GIVEN PROBLEM
Rewrite the rows from the first line through the line containing "The width and height of the screenshot is (1000, 475)." as a JSON list of strings, one string per line, with any blank lines dropped.

RECORDS FOR THE TASK
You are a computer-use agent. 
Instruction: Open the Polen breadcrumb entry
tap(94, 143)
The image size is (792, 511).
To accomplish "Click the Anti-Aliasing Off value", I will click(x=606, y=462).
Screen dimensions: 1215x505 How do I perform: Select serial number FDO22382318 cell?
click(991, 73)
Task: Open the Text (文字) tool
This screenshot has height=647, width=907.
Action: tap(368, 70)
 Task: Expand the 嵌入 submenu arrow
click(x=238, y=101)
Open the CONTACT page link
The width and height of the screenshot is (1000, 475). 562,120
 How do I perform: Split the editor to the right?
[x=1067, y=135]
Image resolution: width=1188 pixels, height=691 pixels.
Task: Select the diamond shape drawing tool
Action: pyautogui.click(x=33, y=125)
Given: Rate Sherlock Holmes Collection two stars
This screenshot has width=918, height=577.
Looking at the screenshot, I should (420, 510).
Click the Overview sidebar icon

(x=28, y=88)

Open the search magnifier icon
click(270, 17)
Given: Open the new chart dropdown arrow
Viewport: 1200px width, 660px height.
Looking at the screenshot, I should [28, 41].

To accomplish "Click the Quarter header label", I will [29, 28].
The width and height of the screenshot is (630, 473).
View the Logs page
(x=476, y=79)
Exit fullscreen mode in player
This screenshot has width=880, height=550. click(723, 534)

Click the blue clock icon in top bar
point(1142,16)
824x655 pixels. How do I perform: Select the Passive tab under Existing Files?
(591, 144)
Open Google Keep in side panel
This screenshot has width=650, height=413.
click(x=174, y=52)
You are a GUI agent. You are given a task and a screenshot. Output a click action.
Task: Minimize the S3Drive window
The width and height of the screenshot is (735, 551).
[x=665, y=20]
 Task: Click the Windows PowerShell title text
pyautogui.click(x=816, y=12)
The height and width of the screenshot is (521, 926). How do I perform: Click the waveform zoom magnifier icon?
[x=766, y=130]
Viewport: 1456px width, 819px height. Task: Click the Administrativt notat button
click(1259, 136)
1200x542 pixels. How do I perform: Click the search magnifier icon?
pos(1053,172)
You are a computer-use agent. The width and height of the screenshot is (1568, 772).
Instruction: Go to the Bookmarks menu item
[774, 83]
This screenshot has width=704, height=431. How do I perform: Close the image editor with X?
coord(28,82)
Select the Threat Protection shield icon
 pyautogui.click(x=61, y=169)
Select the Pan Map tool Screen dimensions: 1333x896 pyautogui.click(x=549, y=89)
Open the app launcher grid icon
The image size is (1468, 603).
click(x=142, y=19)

RESPONSE TO THIS TASK
[
  "You are a computer-use agent. ",
  "Instruction: Open the Polen breadcrumb entry",
  "tap(94, 143)",
  "The image size is (792, 511).",
  "To accomplish \"Click the Anti-Aliasing Off value\", I will click(x=606, y=462).",
  "Screen dimensions: 1215x505 How do I perform: Select serial number FDO22382318 cell?",
  "click(991, 73)",
  "Task: Open the Text (文字) tool",
  "This screenshot has height=647, width=907.",
  "Action: tap(368, 70)",
  " Task: Expand the 嵌入 submenu arrow",
  "click(x=238, y=101)",
  "Open the CONTACT page link",
  "The width and height of the screenshot is (1000, 475). 562,120"
]